The audit of 30,857 employees across insurance, financial services and manufacturing sectors, highlights that 63% of the UK’s workforce were recognised at least once in the past 12 months, when a formal scheme is in place. This recognition typically fell into one of three categories: a non-monetary ‘thank you’ (30% of staff received this type of recognition); a low level monetary award (58%); and a high level monetary award (12%).
However almost 4 out of 10 staff are not getting any recognition at all. This opens up the possibility of poor performance, high staff churn, and low employee engagement levels.
What can you do to improve your recognition scheme?
Consult with employees
Take the time to review your current recognition scheme, so you can maximise and improve its performance. Consult with your employees through questionnaires, meetings and feedback sessions, so that you can understand the key drivers of behaviour, and what rewards would have the greatest positive impact on motivation. Ask them how they would improve your existing scheme both in terms of the rewards, communication, nominations and processes.
Involve other departments
The HR department, who are experienced in managing such schemes, traditionally manages such programmes. However, involving other departments such as marketing can really boost your scheme, especially when it comes to elements such as the on-going communication and promotion. They can help develop a comprehensive on-going communication plan, as well as publicise those who have received rewards.
Set clear guidelines
Clearly defining the reward criteria requires a lot of thought, but it’s crucial that this is considered at the very start of your recognition programme. It is also important that you understand the behaviour or performance that you’re seeking to recognise. The criteria you set should be explicit enough that employees know what they must do to earn such recognition. Ultimately you need to be able to both clearly answer and communicate the question, “what must an employee do to receive an award?”
Use peer-to-peer recognition
Peer-to-peer recognition is, in my opinion, the most powerful form of employee recognition. And when you add in technology such as mobile apps, internal social media and 24-hour access, it becomes even more powerful. Modern technology makes it really easy for co-workers to say thank you to each other, and that in turn adds more value to the recognition, and drives the behaviour you’re looking to achieve. Employees also become inspired to ‘pay it forward’, and this results in better working relationship and a positive working environment.
A little appreciation can go a long way, as the facts show us. Businesses that link recognition programmes to their company values, utilise peer-to-peer recognition rather than top down recognition, and invest approximately 1-2% of their payroll budget into recognition, can see increases in retention, enablement, engagement, and even financial results (according to a Globoforce study). Perhaps it’s now time to review your recognition scheme?
# # # #
§ **Given problem**:
Please answer these questions using the employee recognition text:
(a) How many employees did the audit cover?
(b) Which department traditionally manages recognition programs?
(c) About what share of their payroll budget do the businesses mentioned at the end invest in recognition?
Rely only on the employee recognition text for your answers.

§ **Supplied information**:
# # # #
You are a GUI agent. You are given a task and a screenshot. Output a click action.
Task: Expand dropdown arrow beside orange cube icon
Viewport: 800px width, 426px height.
# # # #
§ **Result**:
(a) 30,857
(b) The HR department
(c) Approximately 1-2%